= Work task =
The entries are to be given back verbatim; no picture is to be copied.

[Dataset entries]
►

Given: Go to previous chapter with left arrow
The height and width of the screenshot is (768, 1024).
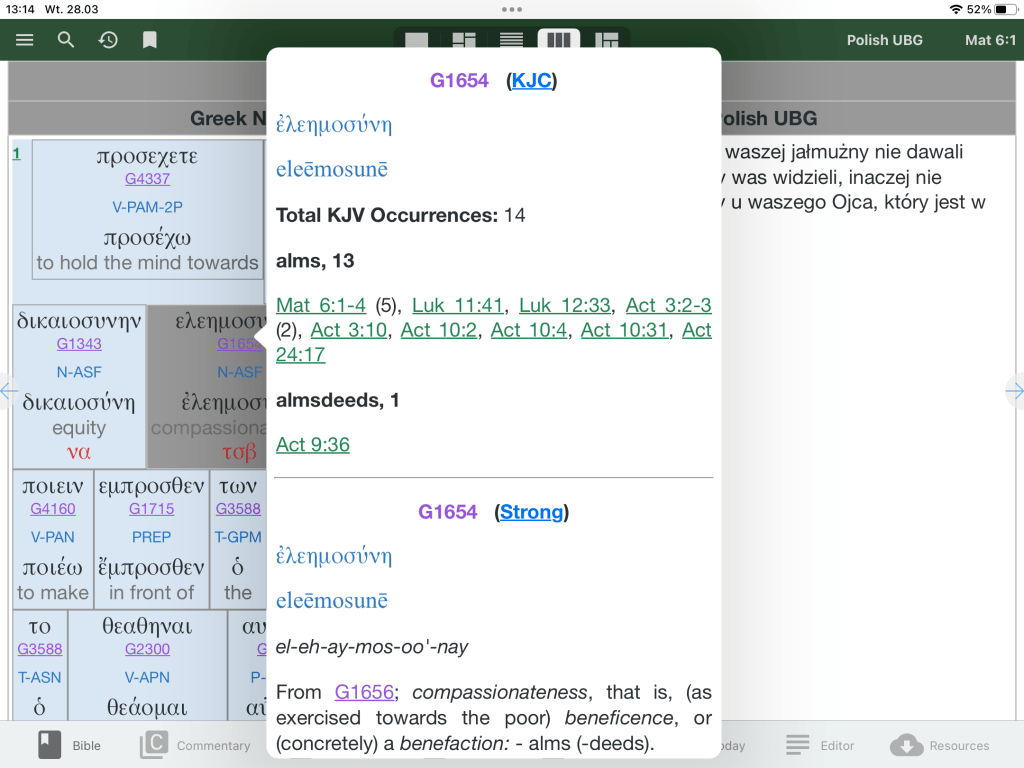Looking at the screenshot, I should pyautogui.click(x=8, y=391).
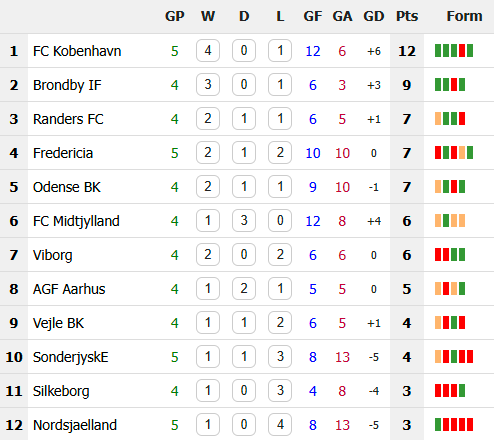This screenshot has width=494, height=440.
Task: Click the red loss bar in Brondby IF form
Action: click(454, 85)
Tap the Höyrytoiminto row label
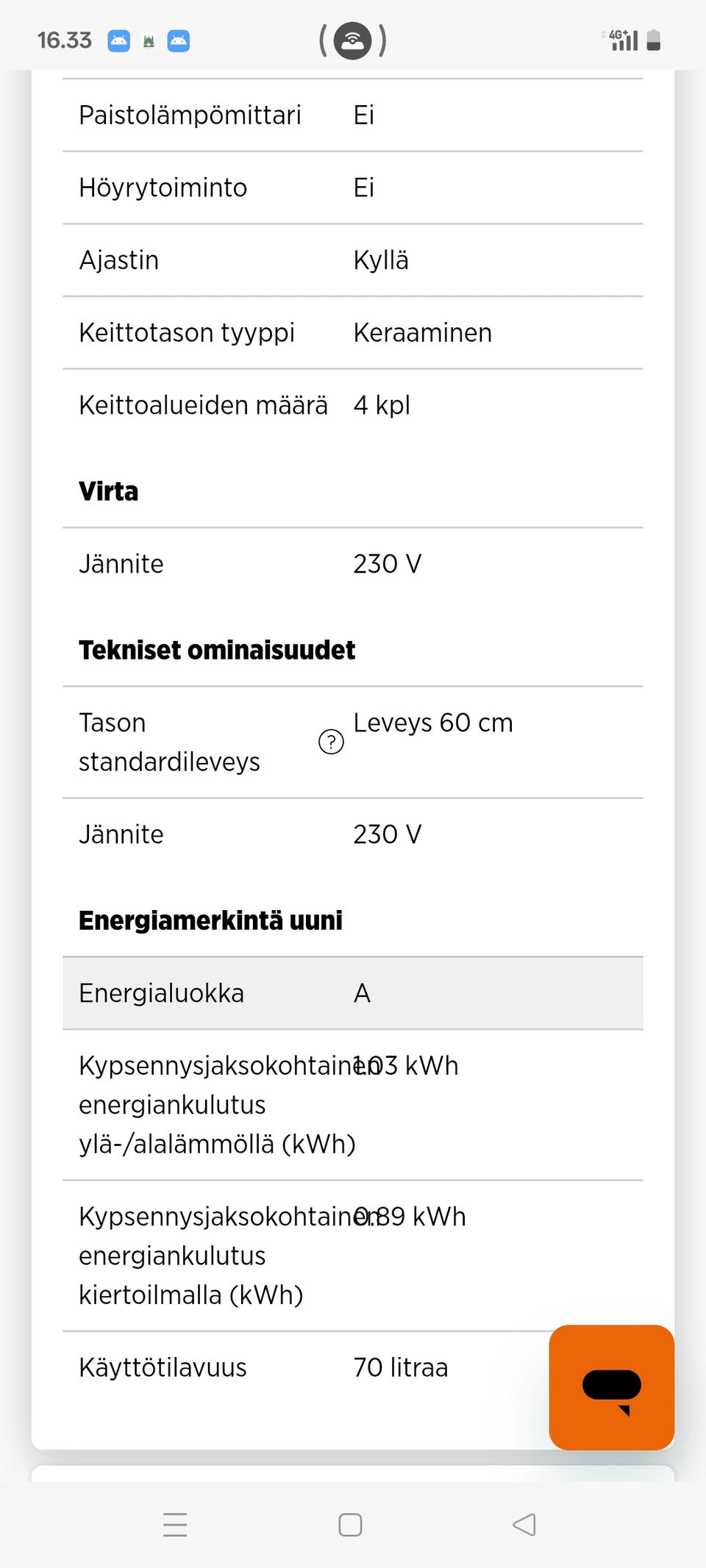This screenshot has height=1568, width=706. [x=163, y=188]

◄

= Answer to this problem =
Given: Go to previous chapter with left arrow
The height and width of the screenshot is (768, 1024).
Looking at the screenshot, I should pyautogui.click(x=8, y=391).
This screenshot has width=494, height=440.
Task: Click the red loss bar in Brondby IF form
Action: click(454, 85)
Tap the Höyrytoiminto row label
This screenshot has height=1568, width=706. [x=163, y=188]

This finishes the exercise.